Kevin John Edusei makes his Seattle Symphony debut conducting Widmann, Strauss, and Beethoven (with Steven Osborne in the Piano Concerto No. 5 in E-flat major); image (c) James Holt
An impressive Seattle Symphony conducting debut last night with Kevin John Edusei on the podium. Absolutely captivating account of Richard Strauss’s Ein Heldenleben, exquisitely tailored to give full weight to the more introspective moments — and reminding us that there’s even a touch of self-doubt in this score. The gorgeously shaped solos from concertmaster Noah Geller were especially thoughtful, while Jeff Fair and the horn section made a spectacular contribution. Overall I found this showcase of sonic theater more moving than usual in its effect.

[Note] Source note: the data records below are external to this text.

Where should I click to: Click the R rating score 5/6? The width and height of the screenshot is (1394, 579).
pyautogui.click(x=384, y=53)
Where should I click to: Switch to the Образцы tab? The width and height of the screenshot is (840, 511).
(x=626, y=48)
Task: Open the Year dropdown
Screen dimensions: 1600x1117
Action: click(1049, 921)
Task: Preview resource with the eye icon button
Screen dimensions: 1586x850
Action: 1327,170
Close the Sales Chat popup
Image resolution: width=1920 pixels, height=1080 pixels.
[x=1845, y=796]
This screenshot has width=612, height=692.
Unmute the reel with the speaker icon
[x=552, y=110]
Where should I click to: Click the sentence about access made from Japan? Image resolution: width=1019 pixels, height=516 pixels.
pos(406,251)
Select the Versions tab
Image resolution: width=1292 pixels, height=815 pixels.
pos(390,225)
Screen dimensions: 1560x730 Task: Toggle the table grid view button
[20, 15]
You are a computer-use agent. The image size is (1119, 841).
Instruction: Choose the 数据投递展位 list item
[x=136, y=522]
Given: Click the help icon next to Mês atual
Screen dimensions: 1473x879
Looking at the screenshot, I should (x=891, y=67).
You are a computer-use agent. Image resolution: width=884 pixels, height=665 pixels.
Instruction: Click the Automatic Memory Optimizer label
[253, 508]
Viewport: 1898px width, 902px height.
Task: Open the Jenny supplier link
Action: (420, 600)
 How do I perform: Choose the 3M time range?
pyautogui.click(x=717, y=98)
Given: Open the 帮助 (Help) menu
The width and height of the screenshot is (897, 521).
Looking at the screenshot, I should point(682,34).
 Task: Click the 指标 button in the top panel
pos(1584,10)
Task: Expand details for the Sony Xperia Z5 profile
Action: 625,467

Scottish pianist Steven Osborne emphasized poetry over heroics in Beethoven’s Emperor Concerto — sheer loveliness in the slow movement, where Edusei’s placement of the strings (basses and cellos to his left) enhanced the finely veiled sound. Osborne played the transition into the finale as if snapping out of a dream. The unannounced encore was apparently music of Keith Jarrett — an unexpected but beautiful choice.
A clever bit of Beethoven-related programming for the opener: German composer Jörg Widmann’s Conbrio, a deliciously paradoxical parody-of-pastiche that is serious and original, never actually quoting Beethoven yet evoking his personality at every turn through abstract gestures — as if trying to recuperate what it all once meant…. Two more chances to hear this excellent concert (Sat evening and Sunday matinee).
Conductor Kahchun Wong and Chorus master Joseph Crnko with Seattle Symphony and Chorale and soloists Katie Van Kooten, Sara Couden, Thomas Cooley, and Hadleigh Adams (left to right); image (c) Jorge Gustavo Elias
Seattle Symphony performed its very first concert on this day in 1903: 24 musicians conducted by Harry F. West (details in Greg Lange’s History Link article here).
Meanwhile, the 21st-century incarnation of SSO is ringing in the New Year with guest conductor Kahchun Wong at the helm in performances of Beethoven’s Ninth Symphony. Yes, it has become cliché to do the Ninth at year’s end, but last night’s opening performance for a very full house genuinely stood out as a memorable event — particularly in comparison with the disappointments of last year’s go.
The Singapore-born Wong conducted the entire score from memory, drawing on a fascinating and idiosyncratic repertoire of gestures to communicate with the musicians: sweeping, circular motions, painterly hand waving, finger wiggles, a variety of crouching positions and leaps. It was clear how deeply he has internalized this music, allowing him to keep it flowing on multiple tracks at once. Phrases had compelling, dramatic shape, while he kept the larger arc of each movement, and of the entire Ninth, continually in view. The thunderous dive into the first movement’s recapitulation, for example, was breathtaking — a rare instance where the shift to major sounds not triumphant but catastrophic.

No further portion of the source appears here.